Encore Michigan

Beetlejuice is a lively, fun spectacle

Review February 04, 2023 David Kiley

DETROIT, MI–When it comes to Tim Burton’s 1988 film, Beetlejuice, the world is pretty much made up of two camps: those who adore the movie to the point of cult status, and those who are indifferent to the goth fandango.

As is the case with so many Broadway shows these days, the producers of Beetlejuice, the musical, are aiming at two objectives: create a spectacle out of an existing property and franchise and draw in the cultists around the movie, and attract young theater goers.

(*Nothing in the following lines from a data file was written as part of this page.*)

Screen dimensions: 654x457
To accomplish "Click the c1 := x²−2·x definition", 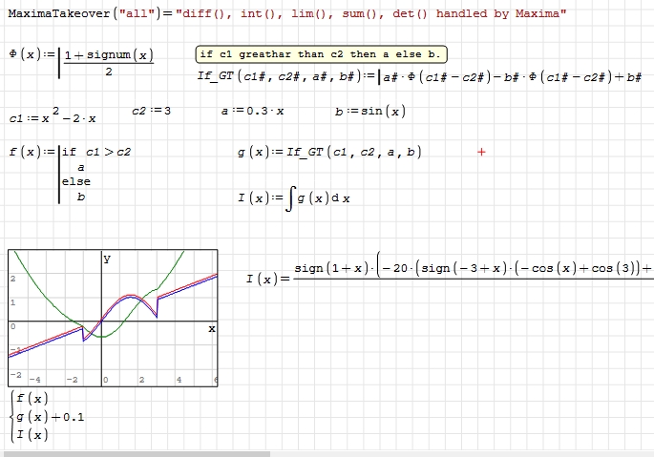I will pyautogui.click(x=53, y=115).
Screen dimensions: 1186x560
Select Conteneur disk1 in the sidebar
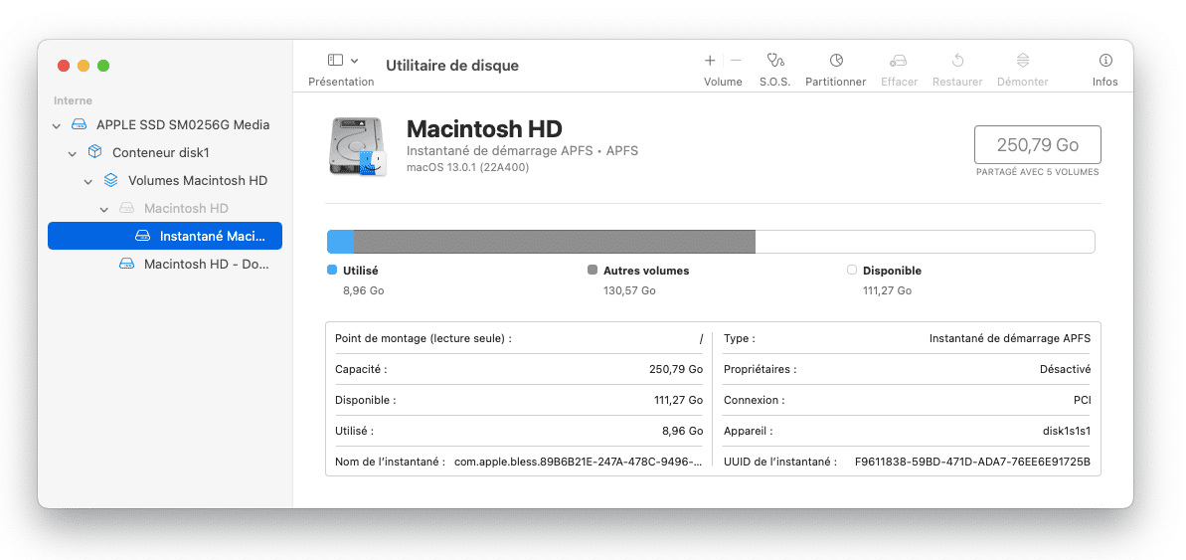click(160, 153)
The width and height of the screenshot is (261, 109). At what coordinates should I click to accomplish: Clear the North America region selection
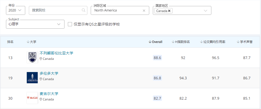point(144,11)
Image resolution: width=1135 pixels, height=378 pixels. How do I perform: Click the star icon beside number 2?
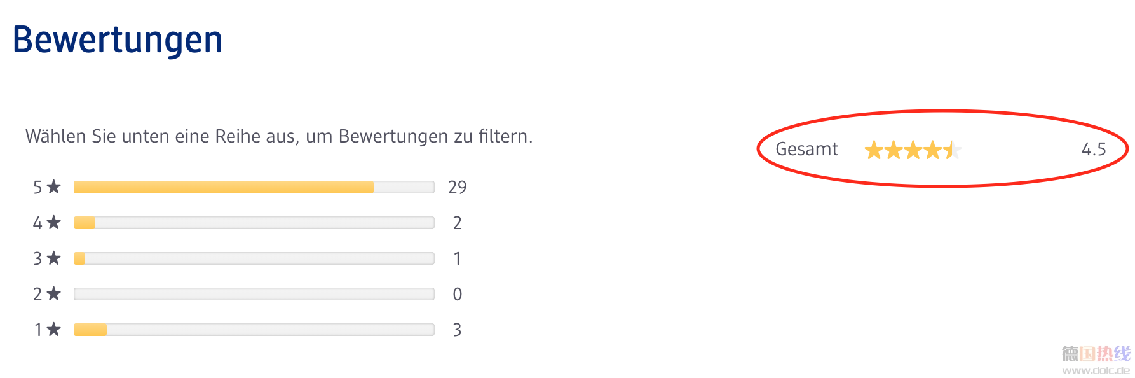(54, 293)
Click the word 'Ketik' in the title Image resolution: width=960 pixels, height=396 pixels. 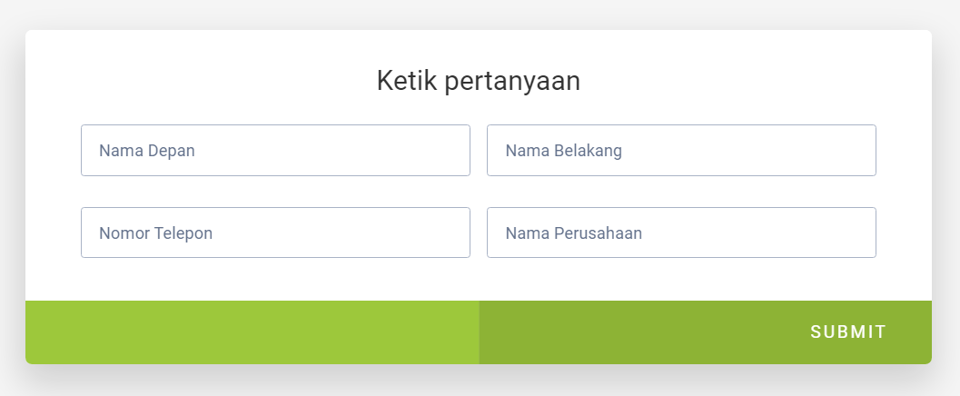pyautogui.click(x=407, y=81)
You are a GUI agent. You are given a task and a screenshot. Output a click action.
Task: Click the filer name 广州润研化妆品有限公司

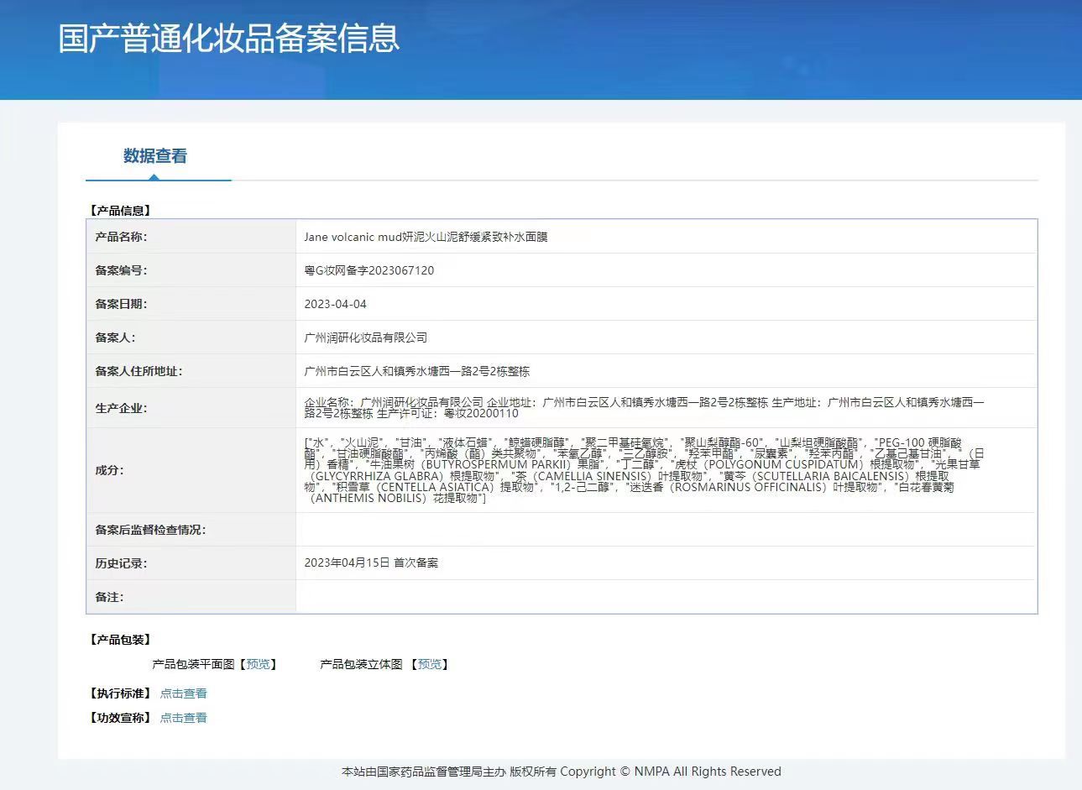coord(365,337)
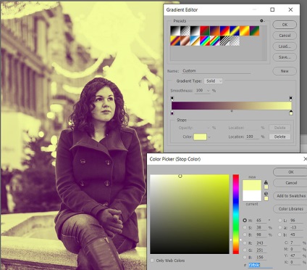Choose the rainbow spectrum gradient preset
The height and width of the screenshot is (270, 307).
pyautogui.click(x=205, y=41)
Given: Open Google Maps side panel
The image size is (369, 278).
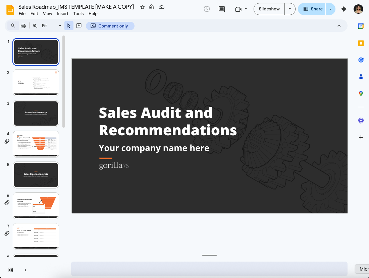Looking at the screenshot, I should coord(361,94).
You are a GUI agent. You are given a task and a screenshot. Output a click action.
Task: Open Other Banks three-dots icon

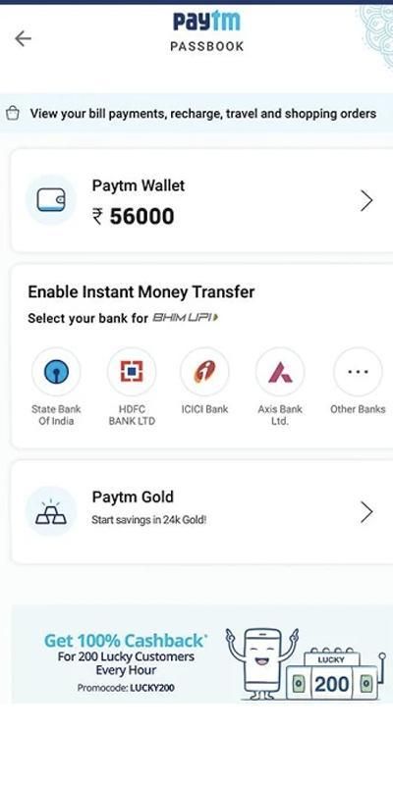(358, 372)
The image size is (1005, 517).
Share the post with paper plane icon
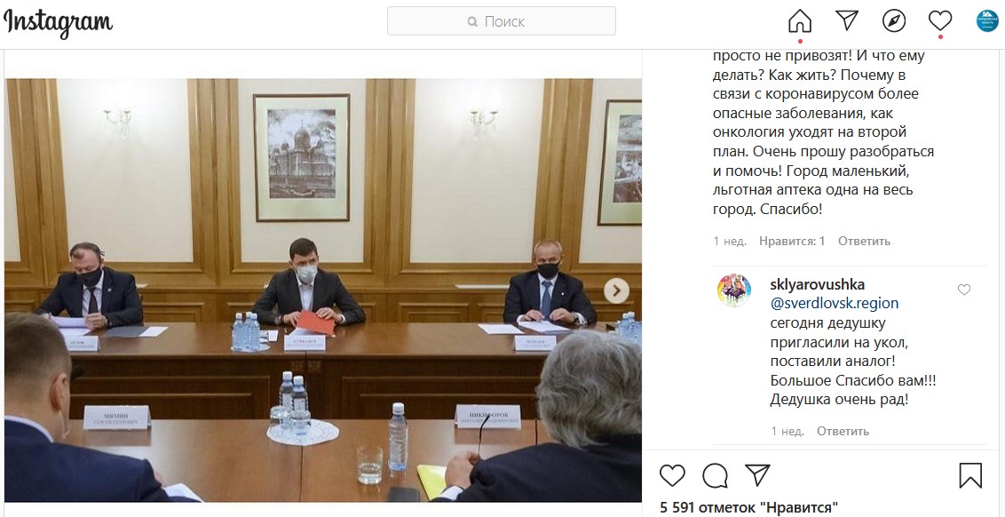757,475
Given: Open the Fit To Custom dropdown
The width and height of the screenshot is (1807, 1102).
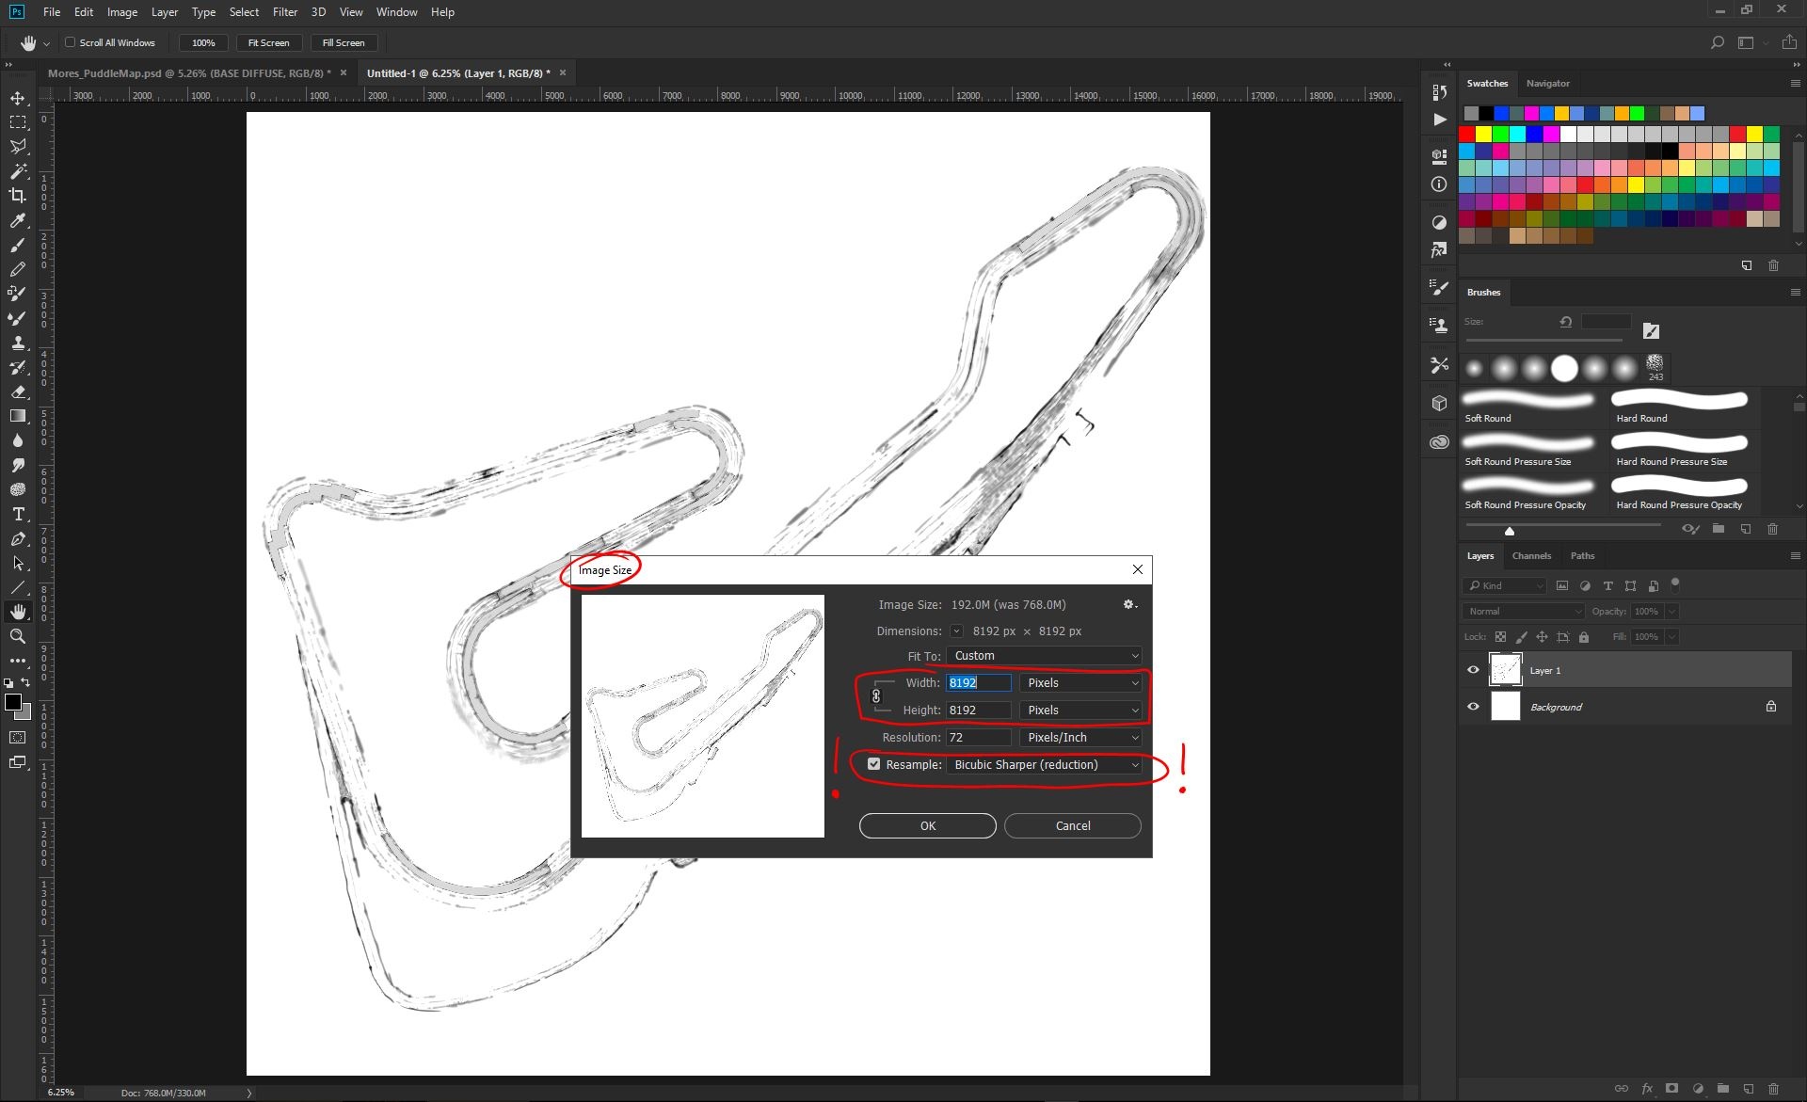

Despite the film being 34 years in the rearview mirror, the theme and lunchbox merch crowd between 14 or so and 40 were out in full force this week at The Detroit Opera House. It was quite a mixed crowd, from teenagers with Beetlejuice tee-shirts to some rather sketchy looking forty-somethings wearing pinstriped pajama pants and hair or wigs with half a can of hairspray to keep it going in five or six different directions just like the original Beetlejuice played by Michael Keaton.

Directed by Alex Timbers with music and lyrics by Eddie Perfect and book by Scott Brown and Anthony King, the musical version goes in directions Burton and Keaton likely would not have imagined when they were doing a table read with Ronald Reagan in the White House.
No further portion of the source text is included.